* Record set:
------------
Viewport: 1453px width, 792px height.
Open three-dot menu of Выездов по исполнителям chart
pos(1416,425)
------------
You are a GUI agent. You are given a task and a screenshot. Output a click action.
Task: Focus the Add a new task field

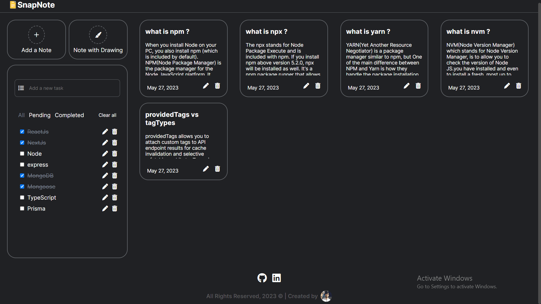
------------
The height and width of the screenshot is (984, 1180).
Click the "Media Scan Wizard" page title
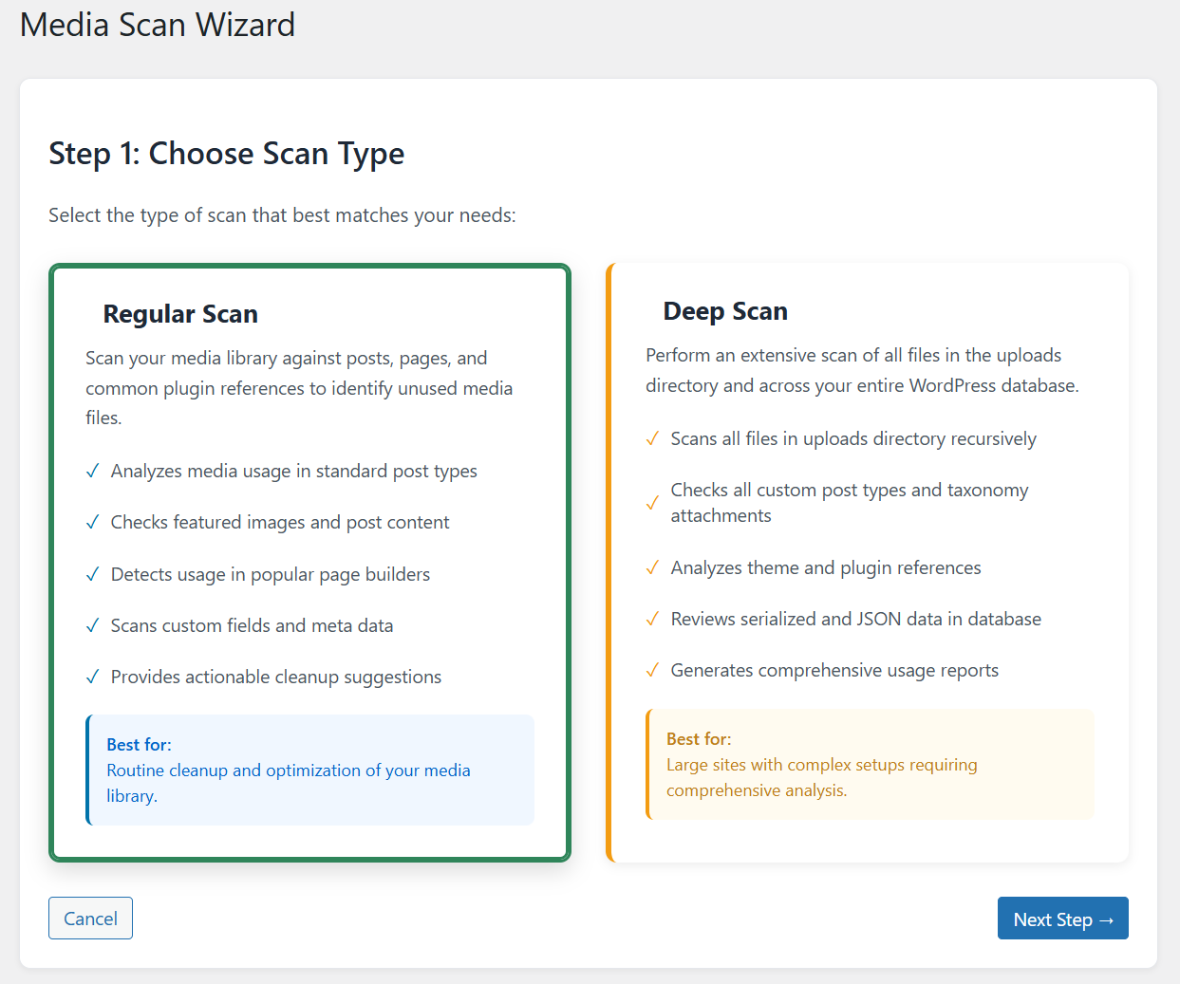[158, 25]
------------
* Exercise goal: What you give back should be only the lines of the records above, starting at the line with "You are a GUI" and ending at the line with "Task: Focus the Add a new task field", restated word for word.

* Finished exercise:
You are a GUI agent. You are given a task and a screenshot. Output a click action.
Task: Focus the Add a new task field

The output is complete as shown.